Raleigh, N.C. — The North Carolina Community College System would design remedial education courses for high school seniors to ensure they meet necessary academic benchmarks before graduating, under legislation advancing in the House.
Under Senate Bill 561, schools would use the results of ACT tests students take as juniors to determine whether they are prepared for college-level courses. Those who aren't would take the remedial English and math courses during their senior year, and bill sponsor Sen. Chad Barefoot, R-Wake, said they could earn both high school and community college credit if they succeed in the courses.

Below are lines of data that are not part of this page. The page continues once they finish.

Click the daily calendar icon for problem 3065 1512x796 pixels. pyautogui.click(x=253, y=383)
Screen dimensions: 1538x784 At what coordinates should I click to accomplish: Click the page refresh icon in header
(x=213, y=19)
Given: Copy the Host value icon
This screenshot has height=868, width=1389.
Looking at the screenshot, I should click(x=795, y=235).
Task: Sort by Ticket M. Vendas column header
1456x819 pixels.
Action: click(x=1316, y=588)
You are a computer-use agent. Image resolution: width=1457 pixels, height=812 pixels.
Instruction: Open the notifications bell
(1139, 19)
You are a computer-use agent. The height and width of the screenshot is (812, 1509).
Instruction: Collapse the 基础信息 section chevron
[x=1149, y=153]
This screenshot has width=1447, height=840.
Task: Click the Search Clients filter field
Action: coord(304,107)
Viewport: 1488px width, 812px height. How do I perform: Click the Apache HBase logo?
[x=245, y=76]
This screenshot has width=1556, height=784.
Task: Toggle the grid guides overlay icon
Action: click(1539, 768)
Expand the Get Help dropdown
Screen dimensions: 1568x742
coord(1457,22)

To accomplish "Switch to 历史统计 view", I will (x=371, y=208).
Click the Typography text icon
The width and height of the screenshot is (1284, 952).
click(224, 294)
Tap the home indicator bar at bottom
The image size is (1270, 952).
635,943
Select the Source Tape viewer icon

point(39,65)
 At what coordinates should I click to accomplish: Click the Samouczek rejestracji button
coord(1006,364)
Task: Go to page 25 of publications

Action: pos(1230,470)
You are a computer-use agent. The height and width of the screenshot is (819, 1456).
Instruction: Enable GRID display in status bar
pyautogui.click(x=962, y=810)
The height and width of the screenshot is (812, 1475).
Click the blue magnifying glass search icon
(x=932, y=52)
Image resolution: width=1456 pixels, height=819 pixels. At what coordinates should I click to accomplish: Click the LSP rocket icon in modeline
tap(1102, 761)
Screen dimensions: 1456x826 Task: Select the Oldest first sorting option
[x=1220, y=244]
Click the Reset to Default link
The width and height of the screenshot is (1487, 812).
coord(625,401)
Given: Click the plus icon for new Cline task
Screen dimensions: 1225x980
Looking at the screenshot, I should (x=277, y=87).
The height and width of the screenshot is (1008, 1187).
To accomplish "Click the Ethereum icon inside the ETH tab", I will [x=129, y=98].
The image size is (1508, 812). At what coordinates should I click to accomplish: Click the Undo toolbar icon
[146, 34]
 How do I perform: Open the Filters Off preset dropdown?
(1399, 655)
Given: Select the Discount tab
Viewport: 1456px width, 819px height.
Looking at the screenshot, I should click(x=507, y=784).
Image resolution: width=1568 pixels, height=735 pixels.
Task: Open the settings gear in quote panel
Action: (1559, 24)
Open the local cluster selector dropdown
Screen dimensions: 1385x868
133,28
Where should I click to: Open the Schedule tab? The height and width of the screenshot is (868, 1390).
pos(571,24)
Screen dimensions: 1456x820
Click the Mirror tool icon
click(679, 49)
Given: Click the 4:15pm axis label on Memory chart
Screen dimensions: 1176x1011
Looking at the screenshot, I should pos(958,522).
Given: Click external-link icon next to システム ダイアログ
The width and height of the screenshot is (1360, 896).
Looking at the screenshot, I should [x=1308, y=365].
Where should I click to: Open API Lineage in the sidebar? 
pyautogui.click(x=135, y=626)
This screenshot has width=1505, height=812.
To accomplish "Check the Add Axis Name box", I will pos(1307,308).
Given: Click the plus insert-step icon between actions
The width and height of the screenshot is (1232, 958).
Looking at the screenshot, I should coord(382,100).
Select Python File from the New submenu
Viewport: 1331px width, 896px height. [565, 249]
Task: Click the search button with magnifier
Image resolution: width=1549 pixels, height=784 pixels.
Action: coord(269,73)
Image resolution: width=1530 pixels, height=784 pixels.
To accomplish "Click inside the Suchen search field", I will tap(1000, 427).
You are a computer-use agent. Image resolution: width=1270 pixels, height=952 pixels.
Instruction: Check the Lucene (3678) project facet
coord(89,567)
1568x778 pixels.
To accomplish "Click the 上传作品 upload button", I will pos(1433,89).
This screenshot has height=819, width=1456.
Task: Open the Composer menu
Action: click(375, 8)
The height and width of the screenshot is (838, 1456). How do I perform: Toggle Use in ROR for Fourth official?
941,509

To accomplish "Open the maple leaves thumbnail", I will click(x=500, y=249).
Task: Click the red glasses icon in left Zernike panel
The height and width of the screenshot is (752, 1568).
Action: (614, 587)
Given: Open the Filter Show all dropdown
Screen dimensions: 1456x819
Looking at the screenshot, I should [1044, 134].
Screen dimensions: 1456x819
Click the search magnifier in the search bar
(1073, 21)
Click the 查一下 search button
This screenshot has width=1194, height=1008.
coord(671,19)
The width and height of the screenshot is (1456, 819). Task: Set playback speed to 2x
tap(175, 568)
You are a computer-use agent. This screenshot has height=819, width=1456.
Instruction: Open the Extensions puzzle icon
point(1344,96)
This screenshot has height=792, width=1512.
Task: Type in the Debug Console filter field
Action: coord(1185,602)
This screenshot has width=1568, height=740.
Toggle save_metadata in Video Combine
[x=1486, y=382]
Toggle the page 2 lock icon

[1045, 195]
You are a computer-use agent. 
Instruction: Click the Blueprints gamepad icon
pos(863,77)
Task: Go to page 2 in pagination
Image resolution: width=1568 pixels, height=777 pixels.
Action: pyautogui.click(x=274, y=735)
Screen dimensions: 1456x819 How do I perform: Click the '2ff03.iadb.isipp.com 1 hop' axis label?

Barefoot said 52 percent of 2013 high school graduates statewide who enrolled in community college were required to take a remedial course. The proposal would allow that catch-up work to occur while they're still in high school so they're prepared for college or a career upon graduation.
The curriculum would be put together by community colleges, but the classes would be taught by high school faculty, he said, noting the program is modeled on one from Tennessee in which 70 percent of students have passed and then gone on to community colleges.
Some lawmakers said they had received pushback from both local teachers and community college officials about colleges telling high schools what to do. Some people also feel the courses are redundant to remedial courses the colleges already offer, lawmakers said.
Rebecca Garland, deputy superintendent at the state Department of Public Instruction, told lawmakers that teachers are on board with the idea of raising the bar for students.
"We're trying to send a different message to our students: You have to do a high level of reading and math," Garland said. "There is an expectation. Without these skills, your job options ... are probably not guaranteed."
The bill passed the House Education Committee on Community Colleges on a voice vote and next heads to the House floor. It cleared the Senate in April.